To use Statistical Analyst, you need access to the Claude Code environment with the skill installed from this repository. The typical workflow is structured around two primary modes:

Mode 1:

Analyze Experiment Results (A/B Test)

  1. Clarify Inputs: Gather the relevant data — metric type (e.g., conversion rate, mean, count), sample sizes, and observed values for each variant.

  2. Choose the Test:

    • For proportions (e.g., conversion rates), select a Z-test.
    • For continuous means (e.g., average order value), select a t-test.
    • For categorical outcomes (e.g., distribution across categories), select a Chi-square test.
  3. Run the Analysis: Use the provided hypothesis_tester.py script with the appropriate method.

    Example (Python):

    # For comparison of proportions (e.g., conversion rates)
    from hypothesis_tester import run_z_test
    
    # Inputs: successes_A, n_A, successes_B, n_B
    p_value, ci, effect_size = run_z_test(120, 1500, 135, 1480)
    print(f"P-Value: {p_value}, CI: {ci}, Cohen's h: {effect_size}")
  4. Interpret Results: Review the output, which includes the p-value, confidence interval, and effect size (using measures such as Cohen’s d or Cohen’s h).

  5. Decide: Use a structured framework to determine next steps (ship/hold/extend), considering both statistical and practical significance.

Mode 2:

Size an Experiment (Pre-Launch)

  1. Define Parameters: Establish baseline rate, minimum detectable effect, desired power (commonly 80%), and significance level (usually 0.05).

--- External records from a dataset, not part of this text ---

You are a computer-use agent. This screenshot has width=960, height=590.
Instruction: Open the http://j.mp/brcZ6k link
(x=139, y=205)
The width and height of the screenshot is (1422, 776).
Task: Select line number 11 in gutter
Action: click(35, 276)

  2. Calculate Sample Size: Use the sample size calculator to ensure your experiment will have sufficient power.

    Example (Python):

    from hypothesis_tester import calculate_sample_size
    
    # Inputs: baseline_rate, min_detectable_effect, power, alpha
    n_per_group = calculate_sample_size(0.10, 0.02, power=0.8, alpha=0.05)
    print(f"Required sample size per group: {n_per_group}")

Key Features

  • Automated Test Selection: The skill guides you to the correct statistical test based on your metric type, reducing risk of analytical errors.
  • Comprehensive Output: Reports p-values, confidence intervals, and effect sizes (Cohen’s d for means, Cohen’s h for proportions, Cramér’s V for categorical variables).
  • Experiment Sizing: Calculates required sample sizes before you run an experiment, helping avoid inconclusive results.
  • Decision Framework: Provides structured recommendations (ship, hold, extend) based on both statistical (p-value, confidence interval) and practical (effect size) significance.
  • Code-Ready: Includes Python scripts for seamless integration into your analysis workflows.

Best Practices

  • Clarify Metrics Early: Always specify what outcome you’re measuring and its type before selecting a test.
  • Don’t Rely Solely on P-Values: Always consider effect size and confidence intervals to assess practical significance.
  • Pre-Register Analysis: Define your hypotheses, analysis plan, and success criteria before running experiments to avoid bias.
  • Size Experiments Properly: Use the sample size calculator to ensure sufficient power, preventing wasted resources or misleading results.
  • Report with Context: When sharing results, include p-values, effect sizes, confidence intervals, and a clear decision recommendation.

Important Notes

  • Statistical vs. Practical Significance: A statistically significant result (e.g., p < 0.05) does not guarantee practical or business relevance. Always evaluate effect sizes in context.
  • Assumptions Matter: All statistical tests have assumptions (e.g., normality, independence). Ensure your data meets these or use robust alternatives.
  • Multiple Testing: If running multiple tests, adjust your significance threshold (e.g., Bonferroni correction) to control for false positives.
  • Power and Sample Size: Underpowered experiments can miss real effects; overpowered ones can make trivial differences seem important.
  • Transparency: Document your analysis process and decisions, making it easier for others to review or reproduce your findings.

Statistical Analyst bridges the gap between raw data and actionable insights, ensuring teams make decisions grounded in statistical rigor and practical relevance. By following its workflows and best practices, you can run smarter experiments and reduce the risk of costly mistakes.